* _Rows showing where targets appear_
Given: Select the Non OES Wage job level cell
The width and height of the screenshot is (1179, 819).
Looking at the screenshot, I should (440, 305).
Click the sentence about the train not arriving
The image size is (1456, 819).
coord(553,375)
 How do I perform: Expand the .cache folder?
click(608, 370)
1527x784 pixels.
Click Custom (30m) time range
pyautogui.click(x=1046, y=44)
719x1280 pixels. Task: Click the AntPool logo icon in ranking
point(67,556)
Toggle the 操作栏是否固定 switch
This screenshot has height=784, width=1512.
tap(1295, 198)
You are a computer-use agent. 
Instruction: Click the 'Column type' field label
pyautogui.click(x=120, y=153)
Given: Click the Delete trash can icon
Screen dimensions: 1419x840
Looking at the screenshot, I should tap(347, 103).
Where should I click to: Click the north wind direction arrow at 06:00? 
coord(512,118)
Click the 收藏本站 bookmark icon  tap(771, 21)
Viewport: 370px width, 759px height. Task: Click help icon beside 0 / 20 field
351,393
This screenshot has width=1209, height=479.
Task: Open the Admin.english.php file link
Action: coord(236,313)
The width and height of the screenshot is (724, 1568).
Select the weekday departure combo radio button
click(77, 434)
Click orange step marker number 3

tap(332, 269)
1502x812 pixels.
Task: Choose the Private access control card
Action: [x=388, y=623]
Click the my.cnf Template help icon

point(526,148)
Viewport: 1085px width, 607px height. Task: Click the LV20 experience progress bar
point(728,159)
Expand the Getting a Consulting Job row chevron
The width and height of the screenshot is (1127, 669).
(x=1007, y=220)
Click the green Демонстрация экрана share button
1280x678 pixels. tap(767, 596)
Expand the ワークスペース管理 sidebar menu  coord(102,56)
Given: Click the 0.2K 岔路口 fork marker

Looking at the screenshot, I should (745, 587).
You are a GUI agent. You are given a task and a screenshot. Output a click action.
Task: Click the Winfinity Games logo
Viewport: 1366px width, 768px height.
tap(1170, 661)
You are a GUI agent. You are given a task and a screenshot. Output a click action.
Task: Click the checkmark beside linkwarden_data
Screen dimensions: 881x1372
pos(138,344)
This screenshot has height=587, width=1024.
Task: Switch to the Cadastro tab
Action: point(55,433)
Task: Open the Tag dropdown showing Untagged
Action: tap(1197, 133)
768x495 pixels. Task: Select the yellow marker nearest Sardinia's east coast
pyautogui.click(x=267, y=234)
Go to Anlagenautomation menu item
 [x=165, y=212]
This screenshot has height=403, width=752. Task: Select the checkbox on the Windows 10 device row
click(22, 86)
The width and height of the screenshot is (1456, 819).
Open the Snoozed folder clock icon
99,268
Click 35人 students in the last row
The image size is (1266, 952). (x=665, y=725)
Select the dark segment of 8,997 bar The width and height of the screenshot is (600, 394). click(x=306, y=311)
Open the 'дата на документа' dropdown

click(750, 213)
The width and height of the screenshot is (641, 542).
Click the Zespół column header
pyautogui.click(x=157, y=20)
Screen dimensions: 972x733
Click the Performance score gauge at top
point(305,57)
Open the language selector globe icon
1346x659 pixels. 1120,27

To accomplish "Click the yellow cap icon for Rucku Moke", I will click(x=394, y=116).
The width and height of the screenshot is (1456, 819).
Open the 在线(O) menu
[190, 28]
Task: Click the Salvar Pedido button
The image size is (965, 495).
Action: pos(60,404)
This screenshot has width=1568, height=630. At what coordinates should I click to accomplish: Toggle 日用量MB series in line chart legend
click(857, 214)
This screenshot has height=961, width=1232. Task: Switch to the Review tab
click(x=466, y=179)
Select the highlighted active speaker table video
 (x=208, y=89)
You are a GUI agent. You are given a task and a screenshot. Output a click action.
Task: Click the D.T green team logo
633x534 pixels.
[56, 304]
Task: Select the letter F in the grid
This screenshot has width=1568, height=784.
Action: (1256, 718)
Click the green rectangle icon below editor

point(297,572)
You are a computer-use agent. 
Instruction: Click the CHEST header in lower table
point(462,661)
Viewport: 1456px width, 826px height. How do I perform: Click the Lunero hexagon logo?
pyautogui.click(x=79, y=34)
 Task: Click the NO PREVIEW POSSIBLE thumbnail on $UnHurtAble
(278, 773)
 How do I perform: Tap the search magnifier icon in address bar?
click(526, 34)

* _PROBLEM REQUIREMENTS_
Render the listing from its first line through the line containing "tap(1295, 198)" as a numbered list, omitting any blank lines.

* _RESULT OF THIS EXERCISE_
1. Given: Select the Non OES Wage job level cell
2. The width and height of the screenshot is (1179, 819).
3. Looking at the screenshot, I should (440, 305).
4. Click the sentence about the train not arriving
5. The image size is (1456, 819).
6. coord(553,375)
7.  How do I perform: Expand the .cache folder?
8. click(608, 370)
9. 1527x784 pixels.
10. Click Custom (30m) time range
11. pyautogui.click(x=1046, y=44)
12. 719x1280 pixels. Task: Click the AntPool logo icon in ranking
13. point(67,556)
14. Toggle the 操作栏是否固定 switch
15. This screenshot has height=784, width=1512.
16. tap(1295, 198)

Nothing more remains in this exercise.